Full implementation should commence without further delay.

     On the Yayale report, MDCAN noted further: “The Yayale Ahmed Committee was set up to identify the causes of the acrimony among public health workers and recommend measures that will assist the government in ensuring a harmonious work relationship among the various categories of Public Health workers in the best interest of the citizens. Unfortunately JOHESU, the Joint Health Sector Unions, is again playing the victim strategy to disparage the Committee members and cast doubts on their impartiality.

    “JOHESU endorsed the composition of Yayale Ahmed Committee, which had approximately 20 % medical doctor members. JOHESU’s conspiratorial theories of the basis for the recommendations of the Committee are inexplicable. JOHESU’s constant reference to phantom health services of other climes ignores the obvious fact that the Committee’s recommendations were based on findings of the structure of health services of Countries that it visited.

    “JOHESU should eek enhancement of remuneration for its members through legitimate labour law processes rather than usurpation of roles and assumptions of titular positions that will distort the command structure of the health services.

    “They should accept their defined roles in the hospitals as practised in Health Institutions visited by Yayale Ahmed Committee and encourage their members in the Laboratory Services to work under the leadership of medical doctors as recommended by Yayale Ahmed Committee. The Association should withdraw court cases that Yayale Ahmed findings have rendered obso lete.

    In a protest to the report by  Yayale Ahmed Presidential Committee of Experts on Professional Relationships in the Public sector, JOHESU and its allied groups had written to President Goodluck Jonathan to  disassociate themselves from  the report, describing it as  “less than credible”.

Problem description:
Transcribe the entire passage above about the Yayale Ahmed Committee report, keeping every word, space and punctuation mark unchanged.

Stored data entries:
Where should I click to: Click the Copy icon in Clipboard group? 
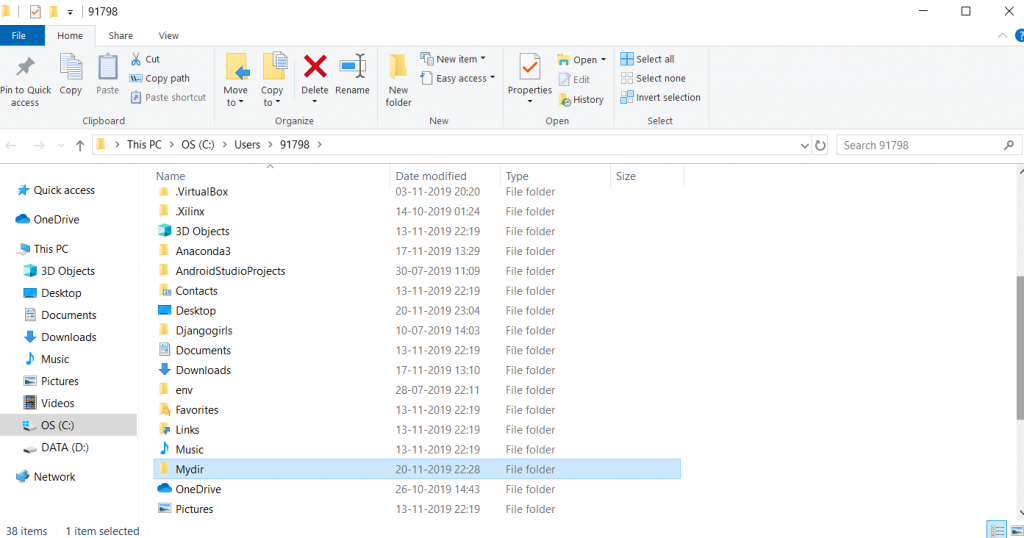pyautogui.click(x=71, y=77)
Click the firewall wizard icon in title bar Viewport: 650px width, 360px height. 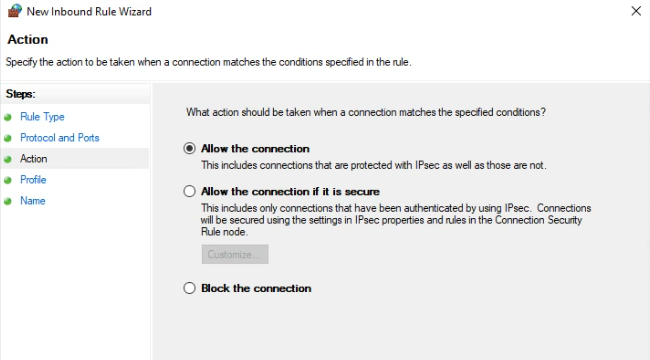point(15,11)
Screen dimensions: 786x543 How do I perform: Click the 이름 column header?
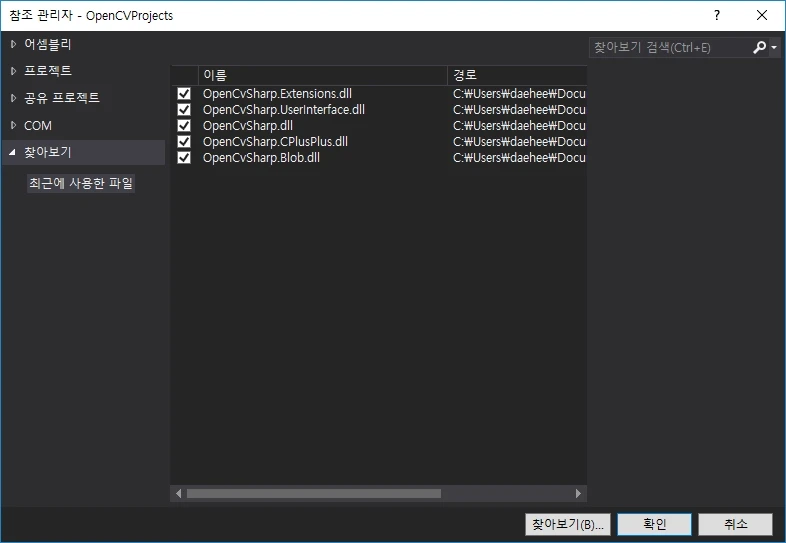click(322, 75)
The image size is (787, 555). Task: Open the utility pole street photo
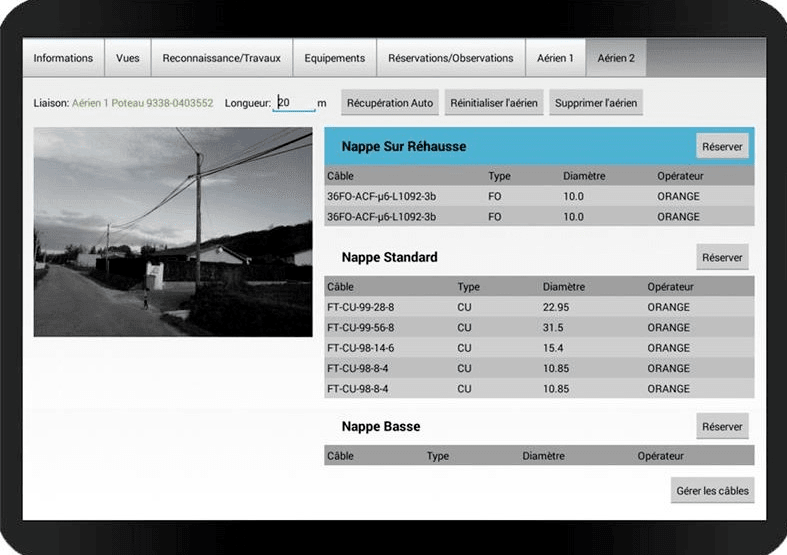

Your solution:
Full implementation should commence without further delay.

     On the Yayale report, MDCAN noted further: “The Yayale Ahmed Committee was set up to identify the causes of the acrimony among public health workers and recommend measures that will assist the government in ensuring a harmonious work relationship among the various categories of Public Health workers in the best interest of the citizens. Unfortunately JOHESU, the Joint Health Sector Unions, is again playing the victim strategy to disparage the Committee members and cast doubts on their impartiality.

    “JOHESU endorsed the composition of Yayale Ahmed Committee, which had approximately 20 % medical doctor members. JOHESU’s conspiratorial theories of the basis for the recommendations of the Committee are inexplicable. JOHESU’s constant reference to phantom health services of other climes ignores the obvious fact that the Committee’s recommendations were based on findings of the structure of health services of Countries that it visited.

    “JOHESU should eek enhancement of remuneration for its members through legitimate labour law processes rather than usurpation of roles and assumptions of titular positions that will distort the command structure of the health services.

    “They should accept their defined roles in the hospitals as practised in Health Institutions visited by Yayale Ahmed Committee and encourage their members in the Laboratory Services to work under the leadership of medical doctors as recommended by Yayale Ahmed Committee. The Association should withdraw court cases that Yayale Ahmed findings have rendered obso lete.

    In a protest to the report by  Yayale Ahmed Presidential Committee of Experts on Professional Relationships in the Public sector, JOHESU and its allied groups had written to President Goodluck Jonathan to  disassociate themselves from  the report, describing it as  “less than credible”.